Work instructions => Transcribe the full listing with no word altered.

• • • •

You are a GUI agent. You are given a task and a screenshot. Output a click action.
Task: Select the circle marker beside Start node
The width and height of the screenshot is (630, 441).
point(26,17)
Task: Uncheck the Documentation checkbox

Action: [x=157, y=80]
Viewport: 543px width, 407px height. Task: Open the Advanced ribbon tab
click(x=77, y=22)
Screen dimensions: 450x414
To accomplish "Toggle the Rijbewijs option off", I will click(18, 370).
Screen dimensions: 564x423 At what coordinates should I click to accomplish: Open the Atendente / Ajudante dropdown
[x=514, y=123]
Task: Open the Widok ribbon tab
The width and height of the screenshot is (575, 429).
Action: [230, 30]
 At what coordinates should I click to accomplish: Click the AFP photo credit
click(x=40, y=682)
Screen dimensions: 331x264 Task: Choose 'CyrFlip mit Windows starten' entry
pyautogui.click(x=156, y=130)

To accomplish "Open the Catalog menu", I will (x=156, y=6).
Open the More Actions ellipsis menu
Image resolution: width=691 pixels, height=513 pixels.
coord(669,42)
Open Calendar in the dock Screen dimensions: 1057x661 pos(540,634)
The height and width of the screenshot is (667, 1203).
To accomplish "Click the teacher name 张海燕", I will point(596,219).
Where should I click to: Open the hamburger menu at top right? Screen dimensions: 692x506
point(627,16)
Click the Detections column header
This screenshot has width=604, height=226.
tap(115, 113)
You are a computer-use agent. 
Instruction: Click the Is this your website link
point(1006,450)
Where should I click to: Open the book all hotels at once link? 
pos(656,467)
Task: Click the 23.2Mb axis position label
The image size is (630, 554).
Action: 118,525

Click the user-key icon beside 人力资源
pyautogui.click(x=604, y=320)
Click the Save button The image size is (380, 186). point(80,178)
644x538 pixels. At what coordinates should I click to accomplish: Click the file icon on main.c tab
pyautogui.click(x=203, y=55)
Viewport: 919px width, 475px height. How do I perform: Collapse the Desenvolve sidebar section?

• • • •

Answer to this problem =>
You are a GUI agent. You are given a task and a screenshot. Output a click action.
Task: Select the circle marker beside Start node
The width and height of the screenshot is (630, 441).
point(26,17)
Task: Uncheck the Documentation checkbox

Action: [x=157, y=80]
Viewport: 543px width, 407px height. Task: Open the Advanced ribbon tab
click(x=77, y=22)
Screen dimensions: 450x414
To accomplish "Toggle the Rijbewijs option off", I will click(18, 370).
Screen dimensions: 564x423 At what coordinates should I click to accomplish: Open the Atendente / Ajudante dropdown
[x=514, y=123]
Task: Open the Widok ribbon tab
The width and height of the screenshot is (575, 429).
Action: [230, 30]
 At what coordinates should I click to accomplish: Click the AFP photo credit
click(x=40, y=682)
Screen dimensions: 331x264 Task: Choose 'CyrFlip mit Windows starten' entry
pyautogui.click(x=156, y=130)

To accomplish "Open the Catalog menu", I will (x=156, y=6).
Open the More Actions ellipsis menu
Image resolution: width=691 pixels, height=513 pixels.
coord(669,42)
Open Calendar in the dock Screen dimensions: 1057x661 pos(540,634)
The height and width of the screenshot is (667, 1203).
To accomplish "Click the teacher name 张海燕", I will point(596,219).
Where should I click to: Open the hamburger menu at top right? Screen dimensions: 692x506
point(627,16)
Click the Detections column header
This screenshot has width=604, height=226.
tap(115, 113)
You are a computer-use agent. 
Instruction: Click the Is this your website link
point(1006,450)
Where should I click to: Open the book all hotels at once link? 
pos(656,467)
Task: Click the 23.2Mb axis position label
The image size is (630, 554).
Action: 118,525

Click the user-key icon beside 人力资源
pyautogui.click(x=604, y=320)
Click the Save button The image size is (380, 186). point(80,178)
644x538 pixels. At what coordinates should I click to accomplish: Click the file icon on main.c tab
pyautogui.click(x=203, y=55)
Viewport: 919px width, 475px height. How do I perform: Collapse the Desenvolve sidebar section?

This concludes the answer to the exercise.